All children have the same rights irrespective of their economic, social, physiological or political backgrounds but mostly this is not perceived with much significance by many people around the world. Here in Kenya, many children undergo a lot of challenges in their early life especially those coming from marginalised communities and their future is very vague. We all know children need to be nurtured for them to become great people in future but unfortunately many do not get such opportunities and instead they undergo a lot of discouragements and demoralisation in their lives.

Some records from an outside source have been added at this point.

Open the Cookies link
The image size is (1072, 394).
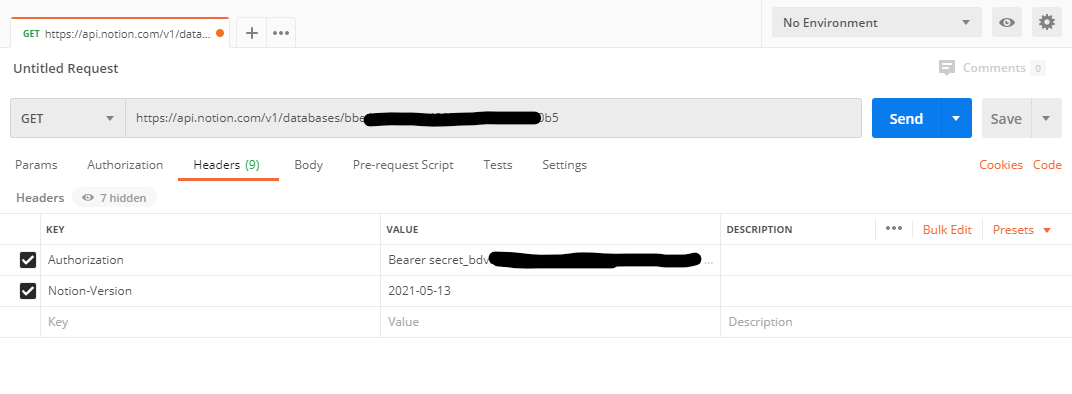(1001, 165)
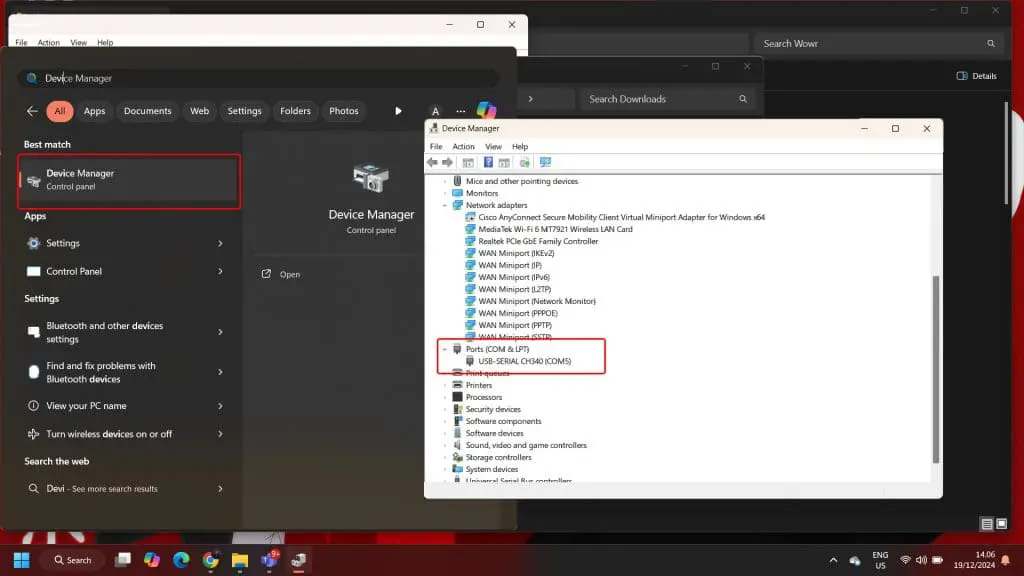Collapse the Network adapters tree node
The height and width of the screenshot is (576, 1024).
click(x=446, y=205)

The GLO has always continued to offer children found in dire need a second chance in life and our family is growing every year.

Fast asleep triplets

2015 was relatively quiet in comparison to the previous six years but we were still busy as we now have a large GLO Family to care for on a daily basis. The triplets who joined our family in late December 2014 have flourished during this year. Mary, Lydia & Charlotte were all underweight weighing below 1.5 kilograms when they joined us. Thanks to the dedication of Mama Mapenzi, Auntie Stella and Auntie Elivina they girls have flourished and are now nearly 8kg each with Lydia being the first to crawl.

Emma with the triplets

Early 2015, one of our eldest girls, Mwaka Abdhalla was reintegrated back to her extended family having turned eighteen years old and again GLO played an important role to ensure that her dreams are not shuttered since she was still in Class 5. It was a very sad occasion when the children from Keogh Family said goodbye to her. Through proper networking, Mwaka managed to join a private day school that is near her home and we are so happy to see she is still working very hard and achieving good grades. Mwaka’s brother Kanoti is still at The GLO and has continued to excel in his school work.

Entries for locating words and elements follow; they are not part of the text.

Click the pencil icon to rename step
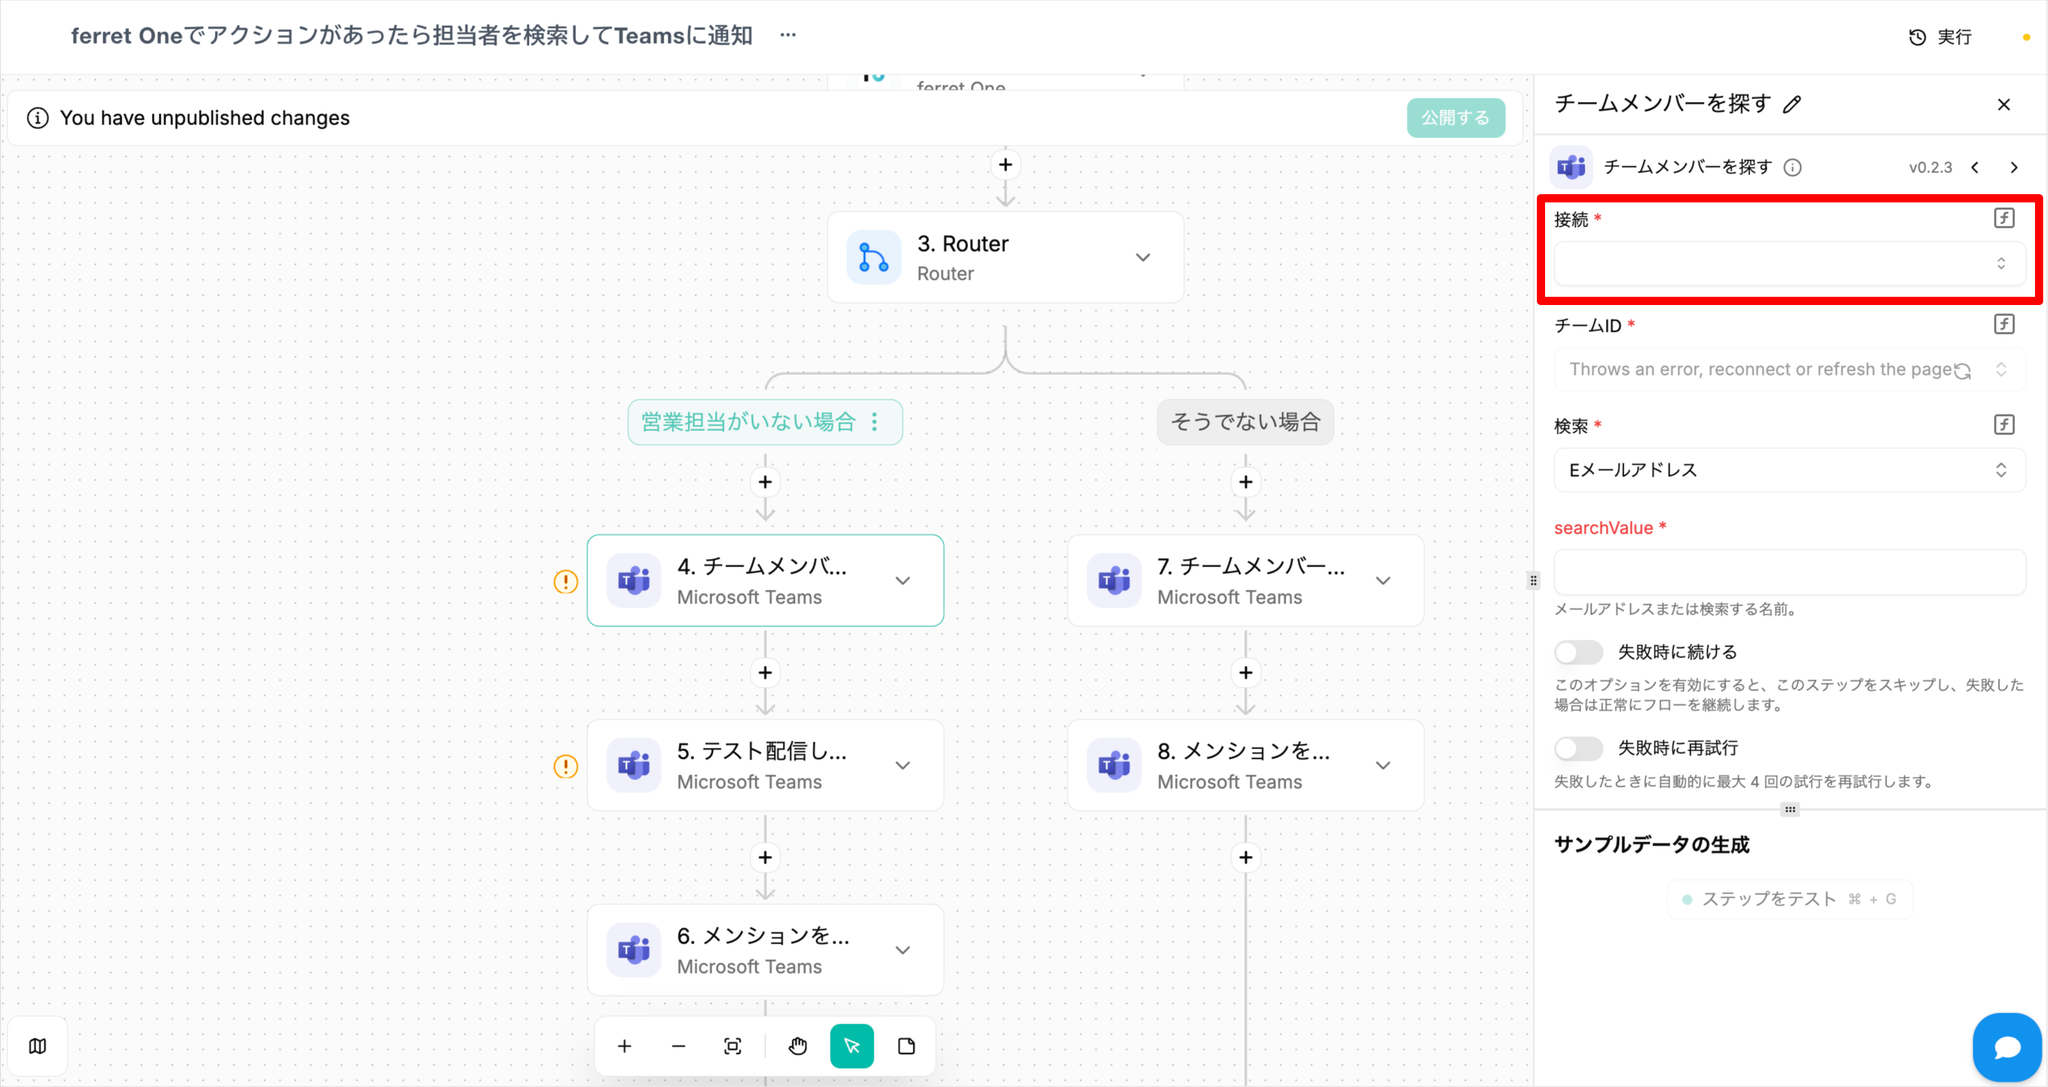This screenshot has height=1087, width=2048. pos(1793,104)
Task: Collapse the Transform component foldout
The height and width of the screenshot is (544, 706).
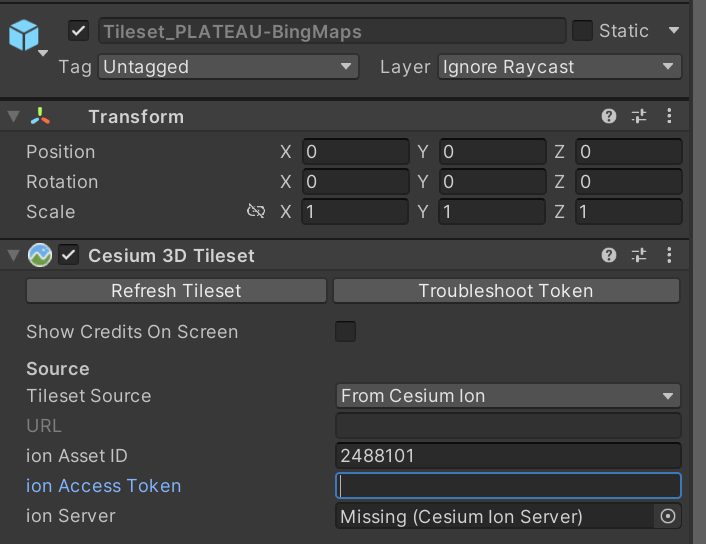Action: [x=14, y=117]
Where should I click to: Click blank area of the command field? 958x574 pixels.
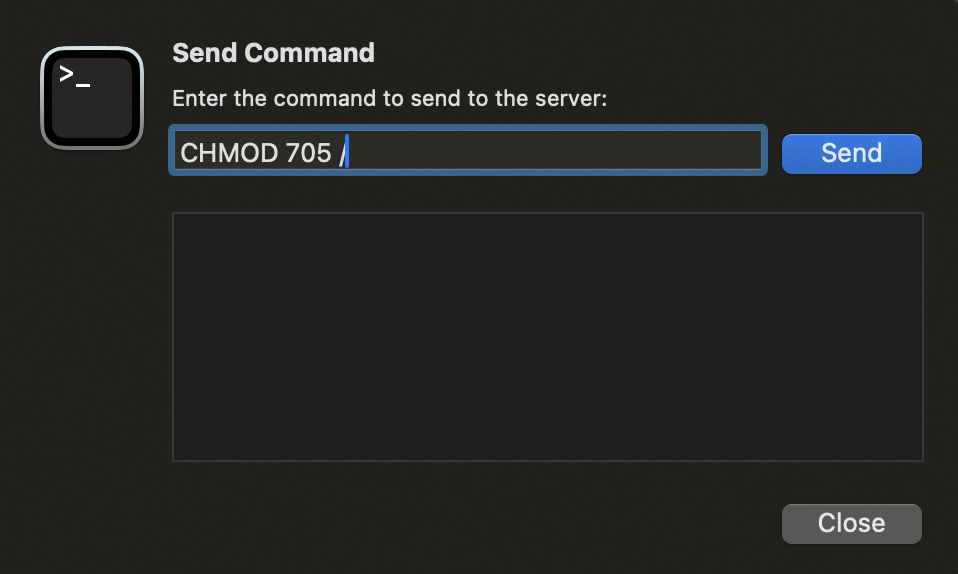(600, 151)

Mwaka with Keogh House Family

On 16th March, we received a referral of two siblings from Kikambala Rescue Centre, Shainuru and Nuru who were four and two years old respectively. The two had been abandoned by their mother after their dad passed on, who suffered a long duration of ailment. Their mother could not cope with the financial pressures of caring for the two children and she disappeared leaving the children with an elderly aunt who is not in a position to look after the siblings. Again these children have settled very well in O’Malley House whilst getting counselling to help deal with the trauma they were subjected to before joining our GLO Family.

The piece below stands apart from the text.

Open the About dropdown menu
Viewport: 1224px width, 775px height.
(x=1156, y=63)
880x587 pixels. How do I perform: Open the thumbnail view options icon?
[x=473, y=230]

Madam Mercy picks Shainuru & Nuru up from the Rescue Centre

In April, one of our earlier children to join GLO, Julius Kazungu was reintegrated back to his family after tracing the mother who lives in the interior part of Tana River County near Lamu. He was excited to see his mother and as the saying goes, “east or west home is the best”, he was very happy to stay with his mother despite the economic challenges at home. Sadly due to tribal issues over land families are often displaced and it takes years to trace them, this was the case with Julius but thanks to Hemed’s dedication he continued to look for the family when others would have give up.

Mama & Julius

On 21st August, we admitted a 7 year old girl called Betty Nabwire who was referred to us by the children’s officer Changamwe. Betty was living at Kibarani dump site with her dad since she was three months old. Sadly Betty’s father developed mental illness and could no longer care for her. He appealed to a local community based group to rescue Betty from life on the dump as he was concerned about her safety. Betty is a brave girl and has adapted very well to the GLO environs. She is very bright and very inquisitive.

Betty in her new uniform

On 23rd September, Gerald Juma who was abandoned some few hours after birth and joined the GLO family mid last year (2014) was able to join his adoptive parents after a whole year of follow up with the adoption society, Children department and Court. The final declaration of his adoption is yet to be made by the court but we have no doubt it going to be successful because he got a very good family with strong interpersonal relationships. We conducted family assessments and Gerald’s adoptive mother used to visit GLO three times weekly for a duration of the bonding period. We have since carried out home visits and Gerald is so happy with his new family.

Gerald's new uncle & cousins come to greet him

On 19th October Shiroo was reunited with her family after the final hearing of her mother’s case which she was placed under two years probation. Joyce had stayed in GLO for almost two years after being abandoned by her mother. She was severely malnourished and thank God through proper care and medication she has developed into a healthy girl. We are routinely doing home visits to ensure she is being cared for properly but we have to respect the court’s decision to return Shiroo to this environment even though we have reservations about the level of care the mother can provide.

Kwaheri little Shiroo

Again this has been so successful through special support from the entire GLO fraternity: Directors, Sponsors, trustees and all staff. Well done all and we wish you a merry Christmas and prosperous 2016.